In this study, the accuracy of direct Iso-C^3D navigation was evaluated using three different optical tracking systems. Ritter et al. [1] had previously investigated the accuracy, but using only a Polaris P4 system. In a clinical set-up they measured an average accuracy of 1.6 mm. In the current study, in addition to the Polaris P4 system, an Optotrak 3020 and a Polaris Spectra system were used in order to quantify the influence of the tracking system on the overall system accuracy. In the case of the P4 camera, the average accuracy measured was 1.15 mm, which is better than the 1.6 mm reported by Ritter et al. A number of factors may have led to such a difference in the results, such as the use of a highly accurate pointer in the current study. However, as the test set-ups used in this and the previous studies were quite complex, identifying specific reasons for those differences would be speculative.

In general the measured accuracy values are in accordance with expectations, considering the single marker accuracy [4] of the different camera types. In fact, the highest errors were measured with the Polaris P4 camera, which also has the lowest single marker accuracy.

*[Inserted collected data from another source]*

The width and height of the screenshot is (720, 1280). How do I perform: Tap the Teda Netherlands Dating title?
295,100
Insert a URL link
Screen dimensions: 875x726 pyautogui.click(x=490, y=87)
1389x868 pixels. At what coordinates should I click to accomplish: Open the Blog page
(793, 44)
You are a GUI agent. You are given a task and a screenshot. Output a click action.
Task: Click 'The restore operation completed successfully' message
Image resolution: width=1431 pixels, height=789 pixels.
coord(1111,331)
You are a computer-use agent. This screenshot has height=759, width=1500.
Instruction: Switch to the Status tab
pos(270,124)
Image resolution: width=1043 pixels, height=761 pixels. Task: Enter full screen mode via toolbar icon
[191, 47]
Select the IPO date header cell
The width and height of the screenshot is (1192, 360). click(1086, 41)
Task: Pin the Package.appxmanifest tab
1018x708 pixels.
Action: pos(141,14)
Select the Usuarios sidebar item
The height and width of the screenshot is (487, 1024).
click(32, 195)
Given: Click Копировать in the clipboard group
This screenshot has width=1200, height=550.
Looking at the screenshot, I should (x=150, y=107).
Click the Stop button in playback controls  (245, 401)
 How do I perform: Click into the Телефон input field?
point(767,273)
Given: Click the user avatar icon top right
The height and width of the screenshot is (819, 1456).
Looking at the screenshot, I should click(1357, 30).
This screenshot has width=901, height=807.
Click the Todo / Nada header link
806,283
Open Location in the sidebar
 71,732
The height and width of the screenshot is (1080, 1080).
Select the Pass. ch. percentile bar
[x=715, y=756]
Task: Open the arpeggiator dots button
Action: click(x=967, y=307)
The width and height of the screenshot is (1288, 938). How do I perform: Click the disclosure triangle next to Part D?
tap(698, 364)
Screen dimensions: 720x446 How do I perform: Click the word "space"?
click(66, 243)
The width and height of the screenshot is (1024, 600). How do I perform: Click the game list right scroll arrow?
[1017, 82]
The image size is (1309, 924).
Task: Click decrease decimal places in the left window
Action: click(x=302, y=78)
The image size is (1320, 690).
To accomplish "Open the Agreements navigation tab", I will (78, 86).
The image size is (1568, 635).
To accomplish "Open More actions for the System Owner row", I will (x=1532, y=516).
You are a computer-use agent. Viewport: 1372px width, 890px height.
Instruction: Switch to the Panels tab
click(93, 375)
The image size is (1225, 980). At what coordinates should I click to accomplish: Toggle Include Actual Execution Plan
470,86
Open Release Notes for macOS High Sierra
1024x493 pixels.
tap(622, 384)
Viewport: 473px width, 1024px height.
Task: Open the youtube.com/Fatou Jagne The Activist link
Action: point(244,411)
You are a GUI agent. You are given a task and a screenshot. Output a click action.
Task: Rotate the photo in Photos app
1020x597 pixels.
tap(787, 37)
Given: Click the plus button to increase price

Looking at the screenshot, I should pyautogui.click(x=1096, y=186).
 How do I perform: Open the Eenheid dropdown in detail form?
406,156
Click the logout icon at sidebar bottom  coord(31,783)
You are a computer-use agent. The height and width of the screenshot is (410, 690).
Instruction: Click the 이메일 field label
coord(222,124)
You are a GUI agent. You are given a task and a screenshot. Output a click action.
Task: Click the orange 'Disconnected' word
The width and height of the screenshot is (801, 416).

Furthermore, Figure 5 clearly shows a wider variation in the navigational accuracy of the passive Polaris systems compared to the Optotrak 3020. Figure 5 also shows that the use of the Spectra system led to a lower maximal error and less variation in the measured errors compared to the P4 system. This seems logical since the Polaris Spectra system is the successor to the P4 systems and a further development thereof.

This study demonstrates that in direct Iso-C^3D navigation the tracking system used has a minor influence on the overall navigation accuracy. In fact, the Iso-C^3D device itself seems to introduce the largest errors. Of course, this only holds true for the three tracking systems evaluated in this study. That being said, considering daily clinical practice where tools such as navigated drills are used in addition, the measured accuracy differences might even become negligible.

In conclusion, all the evaluated tracking systems provide similar average Iso-C^3D navigation accuracy. As expected, both passive systems showed more varying results compared to the Optotrak 3020 system. If maximal accuracy is required, the Optotrak 3020 outperforms the passive Polaris systems. Nonetheless, in a clinical or research scenario, other constraints such as space limitations and ease of use may be more important than pure navigational accuracy.